We've implicitly assumed asset turnover (sales / assets) will increase with inflation. But there is no reason to believe this. Inflationary increases in dollar amounts for assets such as A/R, inventories, and fixed assets will be required to service these inflationary increases in sales. We had assets at $1000. With our 10% inflation, asset requirements become $1100, eating up almost all of the $110 in profits. What's the value of a company that needs to re-invest all its profits just to maintain its earnings? Very little.

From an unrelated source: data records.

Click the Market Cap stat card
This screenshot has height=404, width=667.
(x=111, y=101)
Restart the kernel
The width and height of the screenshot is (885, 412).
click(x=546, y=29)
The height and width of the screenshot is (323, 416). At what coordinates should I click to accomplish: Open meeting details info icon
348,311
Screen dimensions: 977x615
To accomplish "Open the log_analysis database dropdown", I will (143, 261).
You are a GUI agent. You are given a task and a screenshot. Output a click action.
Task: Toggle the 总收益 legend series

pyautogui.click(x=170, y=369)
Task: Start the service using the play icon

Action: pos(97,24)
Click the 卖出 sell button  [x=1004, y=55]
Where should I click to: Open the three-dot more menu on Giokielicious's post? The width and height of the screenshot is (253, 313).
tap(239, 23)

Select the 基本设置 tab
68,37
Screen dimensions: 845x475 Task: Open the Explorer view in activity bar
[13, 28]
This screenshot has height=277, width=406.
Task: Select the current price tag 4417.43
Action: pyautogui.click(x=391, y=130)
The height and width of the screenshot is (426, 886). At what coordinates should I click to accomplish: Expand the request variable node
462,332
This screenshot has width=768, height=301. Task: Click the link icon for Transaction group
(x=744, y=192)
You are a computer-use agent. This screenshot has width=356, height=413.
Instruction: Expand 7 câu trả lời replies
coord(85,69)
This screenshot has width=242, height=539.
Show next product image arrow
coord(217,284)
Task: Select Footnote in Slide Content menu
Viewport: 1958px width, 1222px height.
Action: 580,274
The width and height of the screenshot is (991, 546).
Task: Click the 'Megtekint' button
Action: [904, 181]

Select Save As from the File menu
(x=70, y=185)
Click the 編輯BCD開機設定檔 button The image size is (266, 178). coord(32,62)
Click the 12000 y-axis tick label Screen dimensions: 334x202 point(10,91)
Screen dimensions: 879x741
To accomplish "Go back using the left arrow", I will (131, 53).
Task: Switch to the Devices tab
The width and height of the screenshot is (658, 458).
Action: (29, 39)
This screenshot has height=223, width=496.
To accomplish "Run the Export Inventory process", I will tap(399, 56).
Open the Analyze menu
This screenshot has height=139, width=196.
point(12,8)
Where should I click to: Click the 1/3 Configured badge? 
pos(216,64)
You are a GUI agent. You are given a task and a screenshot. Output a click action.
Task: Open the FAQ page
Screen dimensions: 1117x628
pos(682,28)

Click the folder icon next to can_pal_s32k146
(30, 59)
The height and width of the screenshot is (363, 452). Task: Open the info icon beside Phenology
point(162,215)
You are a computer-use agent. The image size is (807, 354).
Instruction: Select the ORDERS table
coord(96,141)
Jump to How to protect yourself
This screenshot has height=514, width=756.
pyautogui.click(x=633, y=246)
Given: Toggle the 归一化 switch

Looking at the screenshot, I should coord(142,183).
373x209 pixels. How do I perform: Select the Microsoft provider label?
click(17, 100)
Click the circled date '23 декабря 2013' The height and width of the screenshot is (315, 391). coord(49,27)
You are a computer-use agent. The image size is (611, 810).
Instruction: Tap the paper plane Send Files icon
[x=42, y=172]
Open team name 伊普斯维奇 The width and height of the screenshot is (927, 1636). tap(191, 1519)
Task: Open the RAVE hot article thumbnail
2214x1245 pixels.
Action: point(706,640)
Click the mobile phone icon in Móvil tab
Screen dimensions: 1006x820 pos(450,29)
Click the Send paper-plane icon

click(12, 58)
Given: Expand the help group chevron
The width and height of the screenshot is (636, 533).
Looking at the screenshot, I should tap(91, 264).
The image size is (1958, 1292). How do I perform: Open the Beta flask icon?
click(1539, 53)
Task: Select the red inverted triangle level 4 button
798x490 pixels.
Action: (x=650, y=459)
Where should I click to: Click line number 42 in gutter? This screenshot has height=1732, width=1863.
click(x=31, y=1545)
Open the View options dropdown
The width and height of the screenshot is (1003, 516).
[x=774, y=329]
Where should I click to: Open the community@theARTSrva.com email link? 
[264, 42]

The numbers were made up, but the principle of this argument will persist no matter what numbers are chosen. Inflation eats up profits. If inflation is high, equity values will suffer.


Anonymous said...

I'm not sure I follow what your "asset requirement" $1100 represents. If I look at it from the cashflow perspective, the bit related to fixed assets that will erode the free cashflow is the inflationary increase in maintenance expenditure.

Saj Karsan said...

Hi John,

It's not just maintenance expenditures for fixed assets that get affected. All assets get affected by inflation (e.g. inventory, A/R etc), so free cash gets swallowed up by required increases in working capital requirements along with other assets.

Anonymous said...


Let's consider an example. Say, I'm a baker. I rent a shop front, bake breads and sell them. My fixed asset will be my $5000 oven which has a 10 years usable life and needs annual service costing $100. Now inflation suddenly gets to 200%. (Yes, 200%. my baker shop is in some Africa country.) What changes? Rent, cost of flour, utility bills. But the inflation doesn't suddenly force me to spend $10,000 (i.e. $5000 x 200%) on an new oven (what is your original post implied). Only the annual service cost grows to $200.

Saj Karsan said...

Hi John,

In your example, you're right you don't need to replace the oven right away. But the article is not focusing on fixed assets (which I agree will have some delays before requiring replacing), but rather total assets.

So for your example, let's say you have annual sales of $10,000 for your $5000 of fixed assets (fairly reasonable), and make a profit margin of 10%, so $1000 in profits. When 100% inflation hits (I think you mean 100%, not 200%?), your profits become $2000.

But you have other assets, let's say of $2000, consisting of A/R and inventory. Your baker's customers are large companies that pay late, and so your A/R jumps from $1000 to $2000 (thanks to 100% inflation), which is about 36 days outstanding, not far-fetched. Furthermore, your customers like selection, and still need that selection to maintain your sales level, so your inventory jumps from $1000 to $2000 as well (thanks to 100% inflation).

Basically, your $2000 of profit, although it is "profit", has been eaten up by A/R and inventory, so no free cash flow despite the semblance of higher profits.

You're barely getting by as it is, just wait until you actually DO have to replace that oven!

Unknown said...

NIce article but I am not sure I follow since I read company stocks that deal with commodities, FCX for example, actually get an advantage with inflation even if it is only nominal and not real. Their earnings and dividends thus go up, even though part of that is really due to inflation and not real increase in production, yes? At least this is what I have seen in this market recently (now it is October, 2009).